Dynamic Bytecode Execution for Fun and Profit

I’ve been reading into compiler engineering quite a lot recently (hopefully more posts to come on that in the future) and it occurred to me that I didn’t actually understand how dynamic code could be executed. My entire mental model of dynamic execution from a binary involved dynamic linking which is limited to what the program can accept since your host program still needs function declarations in order to perform that linking. It’s a far cry from the dynamic, generic execution of a runtime like the JVM’s JIT compiler.

Stack Smashing

My earliest exposure to executing code dynamically came from reading about return-oriented programming exploits around buffer overflows for binary exploitation. In modern compilers, there are protections baked in like randomized stack cookies for halting the program if stack smashing is detected and making the stack non-executable by default. LiveOverflow has a series of videos covering binary exploitations of this nature.

The general concept here is that the stack pointer is pushed onto the stack at the start of a vulnerable function, then a buffer is read into without protections to prevent overflow. If the attacker passes data into the program that is sufficiently long, you can overwrite the pushed stack pointer such that the program will execute at a new location. If you have a sufficiently large buffer allocated for the read data or a sufficiently small exploit, you could even put code compiled for the target platform into that buffer.

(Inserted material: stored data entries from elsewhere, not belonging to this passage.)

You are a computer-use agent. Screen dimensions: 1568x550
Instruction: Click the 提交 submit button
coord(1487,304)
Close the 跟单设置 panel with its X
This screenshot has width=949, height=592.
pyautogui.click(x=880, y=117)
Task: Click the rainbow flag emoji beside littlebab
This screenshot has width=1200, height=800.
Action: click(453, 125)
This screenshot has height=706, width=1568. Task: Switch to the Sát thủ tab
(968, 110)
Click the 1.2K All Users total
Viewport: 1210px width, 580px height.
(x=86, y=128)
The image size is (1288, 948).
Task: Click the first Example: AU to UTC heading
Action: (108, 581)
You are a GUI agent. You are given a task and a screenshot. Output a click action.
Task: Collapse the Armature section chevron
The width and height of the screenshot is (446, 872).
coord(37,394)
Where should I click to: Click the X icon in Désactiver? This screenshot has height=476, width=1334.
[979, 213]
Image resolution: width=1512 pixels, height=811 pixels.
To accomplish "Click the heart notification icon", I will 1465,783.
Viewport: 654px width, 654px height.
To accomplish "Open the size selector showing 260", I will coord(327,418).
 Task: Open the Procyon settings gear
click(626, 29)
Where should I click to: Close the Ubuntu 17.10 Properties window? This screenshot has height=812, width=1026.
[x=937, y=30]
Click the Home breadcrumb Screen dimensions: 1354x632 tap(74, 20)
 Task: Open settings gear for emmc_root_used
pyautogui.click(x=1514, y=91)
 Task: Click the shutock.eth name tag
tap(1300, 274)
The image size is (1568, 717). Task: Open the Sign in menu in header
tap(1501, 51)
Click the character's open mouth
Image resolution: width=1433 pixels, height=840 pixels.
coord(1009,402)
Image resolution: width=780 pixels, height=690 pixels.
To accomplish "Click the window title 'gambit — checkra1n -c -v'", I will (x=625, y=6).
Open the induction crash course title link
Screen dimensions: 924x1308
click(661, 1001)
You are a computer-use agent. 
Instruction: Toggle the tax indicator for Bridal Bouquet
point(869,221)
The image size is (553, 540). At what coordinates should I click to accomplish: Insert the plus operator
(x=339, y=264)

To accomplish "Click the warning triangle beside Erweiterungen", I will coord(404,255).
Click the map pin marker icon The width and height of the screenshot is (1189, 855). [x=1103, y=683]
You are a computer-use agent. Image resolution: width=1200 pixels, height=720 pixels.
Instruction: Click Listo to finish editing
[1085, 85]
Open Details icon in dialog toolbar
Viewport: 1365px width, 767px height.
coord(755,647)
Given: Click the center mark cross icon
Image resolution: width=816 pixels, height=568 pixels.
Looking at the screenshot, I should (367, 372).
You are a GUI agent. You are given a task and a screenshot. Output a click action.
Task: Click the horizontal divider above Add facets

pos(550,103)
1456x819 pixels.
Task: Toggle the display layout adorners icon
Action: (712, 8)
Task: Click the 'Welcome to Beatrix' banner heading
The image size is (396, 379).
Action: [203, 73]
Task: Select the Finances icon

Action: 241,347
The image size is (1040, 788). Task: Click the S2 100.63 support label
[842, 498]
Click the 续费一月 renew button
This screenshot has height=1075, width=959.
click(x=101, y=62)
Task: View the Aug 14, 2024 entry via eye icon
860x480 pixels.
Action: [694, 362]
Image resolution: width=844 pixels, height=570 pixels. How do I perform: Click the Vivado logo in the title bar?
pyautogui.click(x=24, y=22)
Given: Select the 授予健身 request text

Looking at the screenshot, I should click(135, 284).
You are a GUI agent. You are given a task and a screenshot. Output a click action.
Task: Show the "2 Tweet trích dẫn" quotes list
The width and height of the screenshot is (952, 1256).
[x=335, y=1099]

There are two mitigations for this:

The stack is not executable by default. You can verify this for yourself with readelf. On Linux, you can check ELF binaries with readelf -l <PATH_TO_BIN> | grep -1 GNU_STACK which will show the stack as RW (readable and writable).
Stack cookies. This is a piece of data pushed to the stack at the beginning of a function which is not externally visible. Before the function returns, it also checks that the stack cookie has not been altered, and if it has been (indicating an attempt to overwrite the stack pointer) then the program terminates.

Allocating Executable Memory

I came across an old blogpost from burnttoys which demonstrated how to allocate memory which is executable, write machine code into the buffer, and then cast to a function pointer in order to execute that code.

Here’s the snippet:

#include <stdio.h>
#include <sys/mman.h>

typedef unsigned (*asmFunc)(void);

int main(int argc, char *argv[])
{
   // probably needs to be page aligned...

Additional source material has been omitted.